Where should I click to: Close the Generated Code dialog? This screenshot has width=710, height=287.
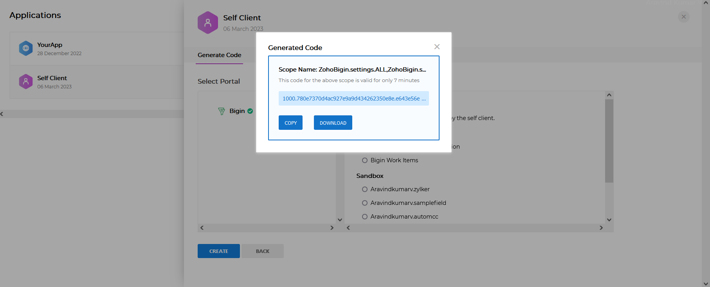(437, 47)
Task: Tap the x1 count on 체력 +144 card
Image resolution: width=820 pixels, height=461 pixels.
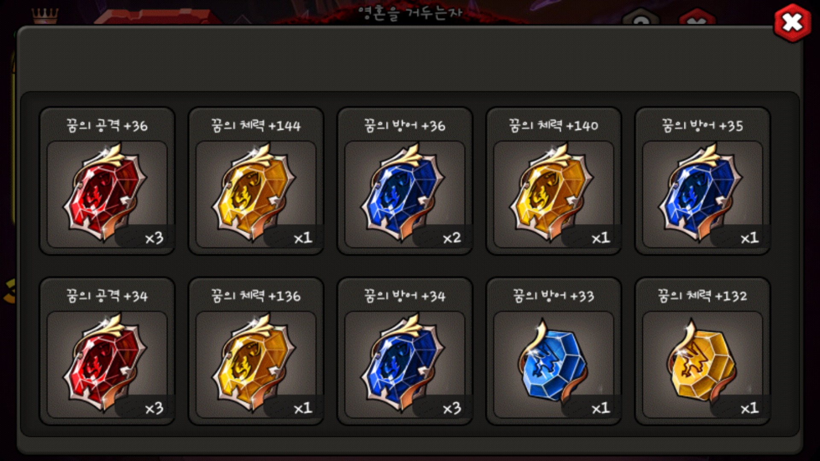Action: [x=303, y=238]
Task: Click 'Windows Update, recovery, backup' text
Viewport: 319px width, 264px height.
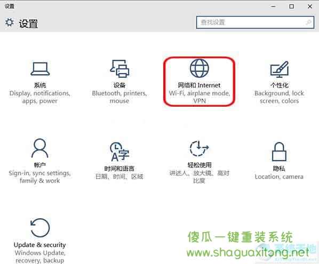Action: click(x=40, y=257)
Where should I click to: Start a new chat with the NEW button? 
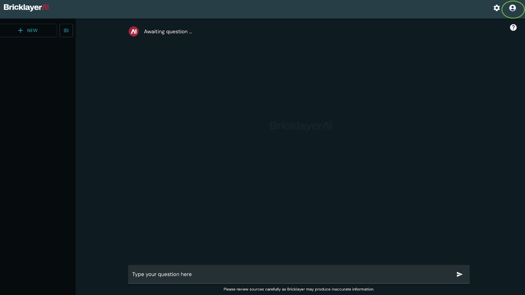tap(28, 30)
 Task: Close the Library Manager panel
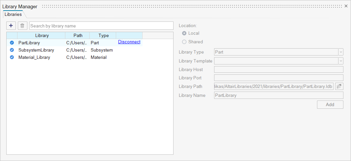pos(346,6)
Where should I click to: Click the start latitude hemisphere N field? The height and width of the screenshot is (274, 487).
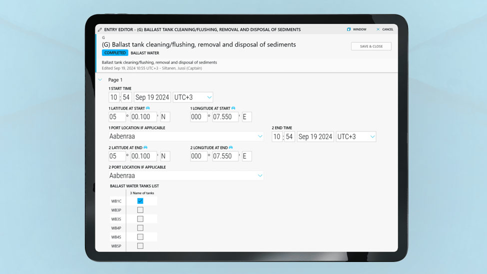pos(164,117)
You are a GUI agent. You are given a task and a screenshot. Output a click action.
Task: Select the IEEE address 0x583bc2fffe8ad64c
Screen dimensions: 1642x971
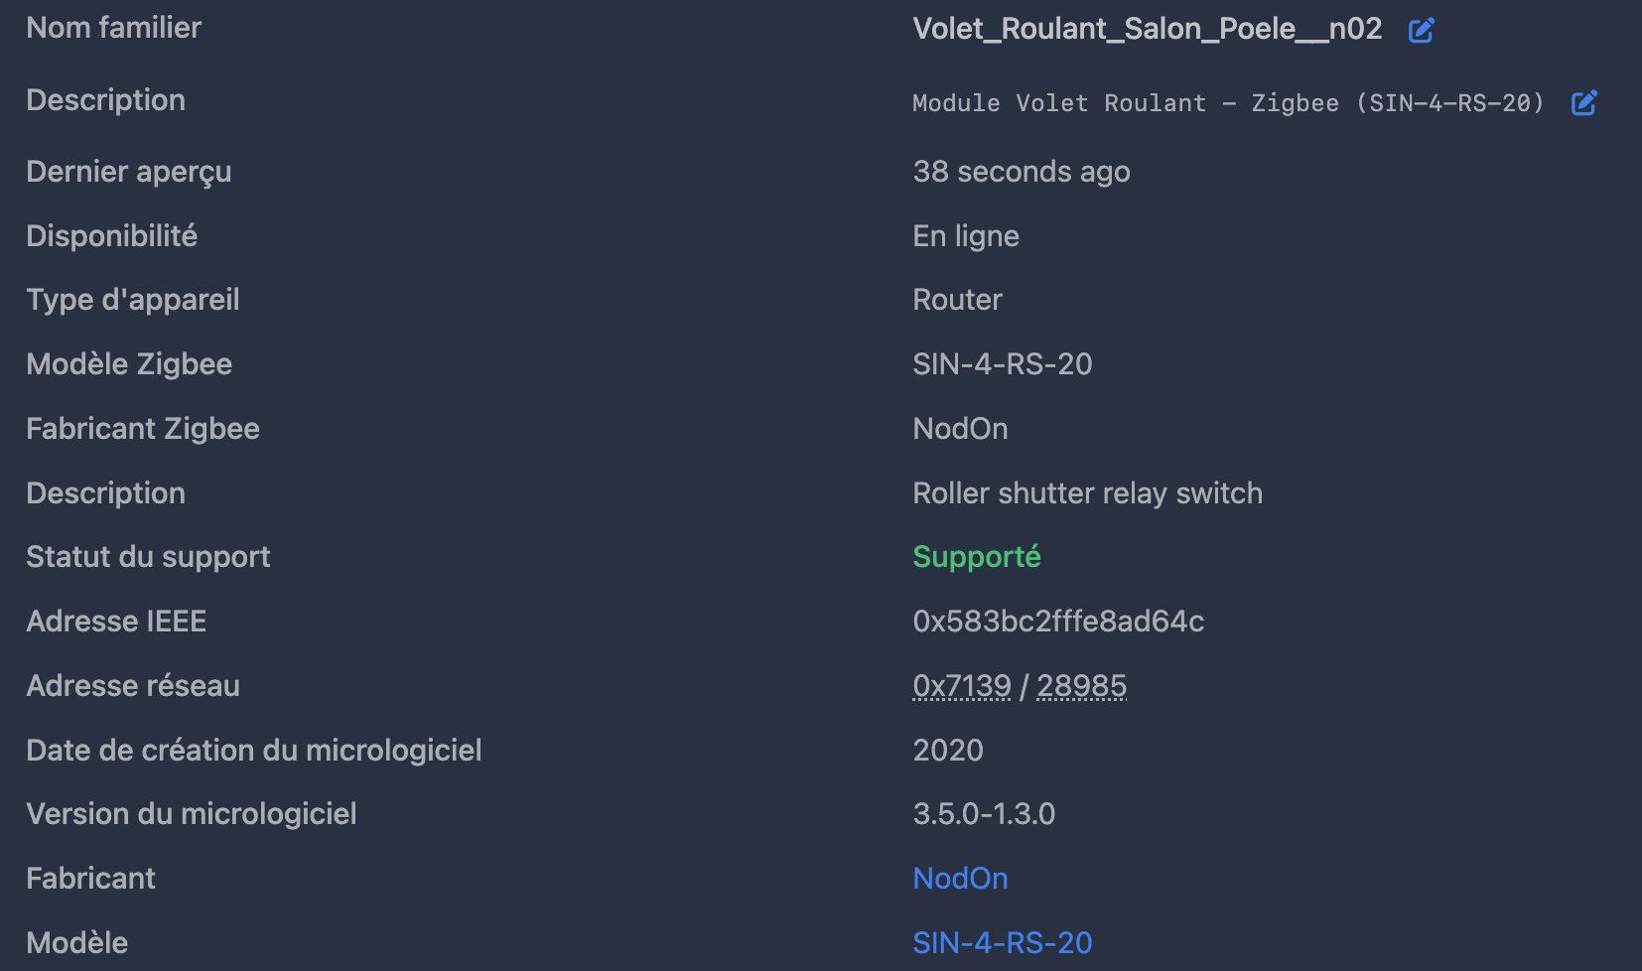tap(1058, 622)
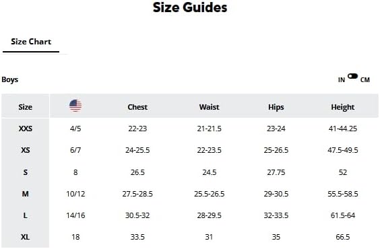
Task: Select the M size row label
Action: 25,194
● ● ● ●
__TASK__: Skip the pictures and print each record exactly as it stands.

__WRITTEN RESPONSE__:
Where should I click to: Close the Generated Code dialog? This screenshot has width=710, height=287.
(437, 47)
Task: Tap the x1 count on 체력 +144 card
Image resolution: width=820 pixels, height=461 pixels.
Action: [x=303, y=238]
Task: Click 'Windows Update, recovery, backup' text
Viewport: 319px width, 264px height.
Action: click(x=40, y=257)
Where should I click to: Start a new chat with the NEW button? 
tap(28, 30)
 Task: Close the Library Manager panel
pos(346,6)
Where should I click to: Click the start latitude hemisphere N field? The height and width of the screenshot is (274, 487).
pos(164,117)
You are a GUI agent. You are given a task and a screenshot. Output a click action.
Task: Select the IEEE address 0x583bc2fffe8ad64c
Screen dimensions: 1642x971
tap(1058, 622)
Task: Select the M size row label
Action: 25,194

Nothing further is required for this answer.